Vectara’s query observability provides users with detailed insights into the execution of past queries by offering a comprehensive breakdown of each query’s configuration, response, and execution flow. This allows users to inspect queries at each stage of the query lifecycle which helps diagnose, debug, and optimize their searches.

tip

For more details about query configurations, see Configure Queries.

Query histories

The Query histories tab presents a table of previous queries executed against a selected corpus. A query history explains the actions taken by our platform in service of the query.

Use this table to inspect query details, mark queries for special consideration, and annotate them with comments.

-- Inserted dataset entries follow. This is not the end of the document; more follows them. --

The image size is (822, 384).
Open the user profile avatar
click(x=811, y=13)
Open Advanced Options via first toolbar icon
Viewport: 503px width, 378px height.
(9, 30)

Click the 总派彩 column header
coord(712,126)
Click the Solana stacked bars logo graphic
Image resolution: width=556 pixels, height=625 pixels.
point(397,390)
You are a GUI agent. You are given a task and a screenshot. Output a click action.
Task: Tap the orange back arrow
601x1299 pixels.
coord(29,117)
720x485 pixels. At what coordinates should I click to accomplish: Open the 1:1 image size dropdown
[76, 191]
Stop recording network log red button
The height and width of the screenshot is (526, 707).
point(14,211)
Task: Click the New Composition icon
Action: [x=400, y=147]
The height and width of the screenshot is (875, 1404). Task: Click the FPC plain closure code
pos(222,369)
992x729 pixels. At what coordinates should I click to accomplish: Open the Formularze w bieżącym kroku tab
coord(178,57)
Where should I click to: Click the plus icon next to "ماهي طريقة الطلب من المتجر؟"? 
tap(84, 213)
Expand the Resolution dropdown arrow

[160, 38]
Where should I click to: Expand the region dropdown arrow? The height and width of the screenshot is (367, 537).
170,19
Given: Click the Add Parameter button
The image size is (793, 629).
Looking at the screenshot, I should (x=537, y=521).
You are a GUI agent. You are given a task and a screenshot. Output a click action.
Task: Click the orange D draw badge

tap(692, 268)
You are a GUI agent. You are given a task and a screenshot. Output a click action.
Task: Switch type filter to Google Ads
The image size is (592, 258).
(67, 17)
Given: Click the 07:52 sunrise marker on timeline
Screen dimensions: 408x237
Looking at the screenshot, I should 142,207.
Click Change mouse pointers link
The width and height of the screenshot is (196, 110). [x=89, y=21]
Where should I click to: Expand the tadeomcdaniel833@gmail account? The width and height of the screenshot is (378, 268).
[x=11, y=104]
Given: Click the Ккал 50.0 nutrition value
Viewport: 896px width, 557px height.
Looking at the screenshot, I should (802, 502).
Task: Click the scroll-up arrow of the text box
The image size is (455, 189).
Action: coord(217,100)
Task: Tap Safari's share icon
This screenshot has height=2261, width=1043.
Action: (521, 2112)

The table lists each query ID, the time of the query, the mode (such as Summary), the query text, query response, latency, and any errors.

Query histories

You can inspect each query by selecting an ID to see how the platform interpreted the query configuration and input, and how the system acted on this input, along with the responses and errors.

Query details

The query details page provides detailed visibility into how a our platform processed the query, offering valuable insights for both troubleshooting and optimization. These details include the query text, search results, generated response, and factual consistency score.

For example:

Query analysis

This example query detail shows the following configuration for the query:

  • The application type is Summary.
  • The hybrid search parameters set the lambda value to 0.025.
  • Reranking is enabled and using Rerank_Multilingual_v1.
  • The relevance tuning does not show any custom dimensions.
  • The result context is 2 sentences before and after.
  • This query used the Mockingbird 1.0 prompt template with an English summary language and 5 summarized results.
  • The user enabled FCS with both 2 sentences before and after.

Click Expand all to reveal detailed information for each execution stage, including specific parameters.